NANCY KELLY: “B THAT WAY” (Blue Bay self-released)
Since the mid-1950s, combos centered around Hammond B3 organists were an important part of the soul jazz movement. The intense, funky sound of an organ combo seemed to be in a different sphere than the one inhabited by vocalists.  Yet, during a four-year stint as the house singer at Jewel’s in Philadelphia, Nancy Kelly sang nightly with local B3 players. Years later (after Kelly’s move to upstate New York) her pianist Dino Losito used the organ patch on his %postname-photo%keyboard, and Kelly and Losito decided to further explore the sounds of the B3 trio. The results cam be heard in Kelly’s splendid new album, “B That Way”.  Kelly’s edgy voice and no-nonsense attitude brings out the anger and frustration in the lyrics of Lerner and Lane’s “Come Back to Me”. The band swings from the ground up and Kelly swings like mad on the closing choruses, as she delivers one rhythmically enticing variation after another. She doesn’t limit her rhythmic experimentation to just the up-tempo numbers, either: her double-time phrases on the ballad “Don’t Explain” are stunningly executed and well-suited to this setting. Neither the energy nor the inspiration flag anywhere in this set, and there is plenty of evidence showing that Kelly and her band mates Jerry Weldon (tenor sax), Losito (organ), Peter Bernstein (guitar) and Carmen Intorre (drums) intimately know the organ, bop and soul repertoires. Weldon is in particularly good form, playing just the right mix of support and fire to Kelly on “Here’s Looking at You”, and employing a historically authentic phrasing formula on “Billie’s Bounce”. For the most part, Losito avoids extremes in his organ registrations, but on “The Great City”, he brightens them up in a brilliant solo reminiscent of Jimmy Smith.

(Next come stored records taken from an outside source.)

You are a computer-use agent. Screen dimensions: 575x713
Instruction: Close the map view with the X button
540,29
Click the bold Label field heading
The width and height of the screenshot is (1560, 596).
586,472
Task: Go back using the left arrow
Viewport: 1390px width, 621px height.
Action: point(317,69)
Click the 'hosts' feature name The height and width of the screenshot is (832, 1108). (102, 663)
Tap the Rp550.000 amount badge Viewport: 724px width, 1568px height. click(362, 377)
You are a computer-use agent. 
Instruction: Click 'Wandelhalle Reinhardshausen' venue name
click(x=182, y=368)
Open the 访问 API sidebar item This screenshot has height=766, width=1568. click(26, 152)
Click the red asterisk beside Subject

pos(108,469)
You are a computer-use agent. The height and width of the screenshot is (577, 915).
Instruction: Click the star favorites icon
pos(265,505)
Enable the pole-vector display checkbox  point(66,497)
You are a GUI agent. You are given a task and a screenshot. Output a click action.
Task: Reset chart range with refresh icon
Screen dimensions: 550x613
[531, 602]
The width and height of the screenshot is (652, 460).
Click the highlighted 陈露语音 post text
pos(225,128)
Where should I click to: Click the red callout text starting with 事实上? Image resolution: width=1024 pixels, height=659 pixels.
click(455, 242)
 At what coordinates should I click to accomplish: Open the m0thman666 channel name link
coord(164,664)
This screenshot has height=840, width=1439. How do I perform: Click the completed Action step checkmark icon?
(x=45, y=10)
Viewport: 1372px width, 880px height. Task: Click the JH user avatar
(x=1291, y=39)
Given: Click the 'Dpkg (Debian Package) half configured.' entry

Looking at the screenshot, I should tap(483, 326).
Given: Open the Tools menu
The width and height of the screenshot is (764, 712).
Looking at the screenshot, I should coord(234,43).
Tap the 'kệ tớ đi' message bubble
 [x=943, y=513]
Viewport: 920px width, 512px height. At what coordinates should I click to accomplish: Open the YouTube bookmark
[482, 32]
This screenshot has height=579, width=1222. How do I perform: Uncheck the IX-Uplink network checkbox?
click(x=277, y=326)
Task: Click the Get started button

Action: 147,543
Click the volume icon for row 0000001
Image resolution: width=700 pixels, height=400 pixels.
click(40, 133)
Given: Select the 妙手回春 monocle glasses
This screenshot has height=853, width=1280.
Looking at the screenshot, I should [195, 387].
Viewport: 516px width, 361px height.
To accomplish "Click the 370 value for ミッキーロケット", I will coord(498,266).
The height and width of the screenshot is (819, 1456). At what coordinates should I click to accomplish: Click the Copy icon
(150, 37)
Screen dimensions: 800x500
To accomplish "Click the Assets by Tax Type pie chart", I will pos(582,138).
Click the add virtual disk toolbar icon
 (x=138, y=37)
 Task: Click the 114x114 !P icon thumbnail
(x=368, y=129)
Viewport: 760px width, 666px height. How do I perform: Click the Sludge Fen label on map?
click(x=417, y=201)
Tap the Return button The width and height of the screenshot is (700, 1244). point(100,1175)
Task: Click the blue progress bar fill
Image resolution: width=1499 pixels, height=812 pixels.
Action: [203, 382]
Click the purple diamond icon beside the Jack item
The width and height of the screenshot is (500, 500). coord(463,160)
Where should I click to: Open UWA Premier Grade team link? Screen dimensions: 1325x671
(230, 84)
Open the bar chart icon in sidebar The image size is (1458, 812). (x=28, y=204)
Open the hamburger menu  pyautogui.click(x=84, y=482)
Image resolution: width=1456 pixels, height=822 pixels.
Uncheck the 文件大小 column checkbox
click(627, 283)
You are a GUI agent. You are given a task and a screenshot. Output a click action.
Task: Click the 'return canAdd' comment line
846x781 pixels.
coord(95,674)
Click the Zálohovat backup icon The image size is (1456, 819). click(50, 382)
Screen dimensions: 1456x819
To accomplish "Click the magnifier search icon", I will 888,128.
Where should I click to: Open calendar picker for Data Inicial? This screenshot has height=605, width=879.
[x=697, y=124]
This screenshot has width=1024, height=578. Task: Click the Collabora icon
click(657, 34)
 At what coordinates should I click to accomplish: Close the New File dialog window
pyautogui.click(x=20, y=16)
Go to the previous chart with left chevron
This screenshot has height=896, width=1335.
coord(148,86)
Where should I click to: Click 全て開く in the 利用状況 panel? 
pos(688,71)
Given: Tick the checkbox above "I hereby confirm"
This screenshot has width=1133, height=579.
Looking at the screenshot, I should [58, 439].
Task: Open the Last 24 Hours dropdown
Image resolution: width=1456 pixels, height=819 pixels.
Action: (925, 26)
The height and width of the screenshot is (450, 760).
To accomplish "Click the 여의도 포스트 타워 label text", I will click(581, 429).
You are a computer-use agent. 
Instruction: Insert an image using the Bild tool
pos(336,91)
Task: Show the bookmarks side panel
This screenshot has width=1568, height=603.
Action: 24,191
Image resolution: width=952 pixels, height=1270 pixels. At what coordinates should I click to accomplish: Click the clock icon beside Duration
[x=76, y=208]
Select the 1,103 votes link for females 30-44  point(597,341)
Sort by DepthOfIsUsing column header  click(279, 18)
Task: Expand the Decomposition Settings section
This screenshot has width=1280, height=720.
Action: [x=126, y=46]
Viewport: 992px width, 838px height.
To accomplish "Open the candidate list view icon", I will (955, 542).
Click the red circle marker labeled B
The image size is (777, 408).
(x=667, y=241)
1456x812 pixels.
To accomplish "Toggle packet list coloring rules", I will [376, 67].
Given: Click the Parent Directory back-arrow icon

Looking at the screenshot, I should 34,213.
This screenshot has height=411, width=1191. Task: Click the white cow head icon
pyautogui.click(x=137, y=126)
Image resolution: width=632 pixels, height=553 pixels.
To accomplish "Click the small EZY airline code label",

Bernstein plays fine solos throughout, but I especially enjoyed his obbligato on the tough-and-tender “Don’t Go to Strangers” (Kelly’s rich melodic imagination is also on display on this track, not only in her marvelous variations, but also in the unexpected place where she ends the first chorus). Intorre does not solo anywhere on the disc, but he is particularly inspired on “Please Don’t Talk about Me When I’m Gone”, where he boots along an ensemble passage with big band styled drum kicks. Like many independently released discs today, “B That Way” was funded in part by crowd sourcing. I’m confident that Kelly’s donors are quite happy with their investment, as will be those who purchase a copy of this superb album.

(Anzic 46)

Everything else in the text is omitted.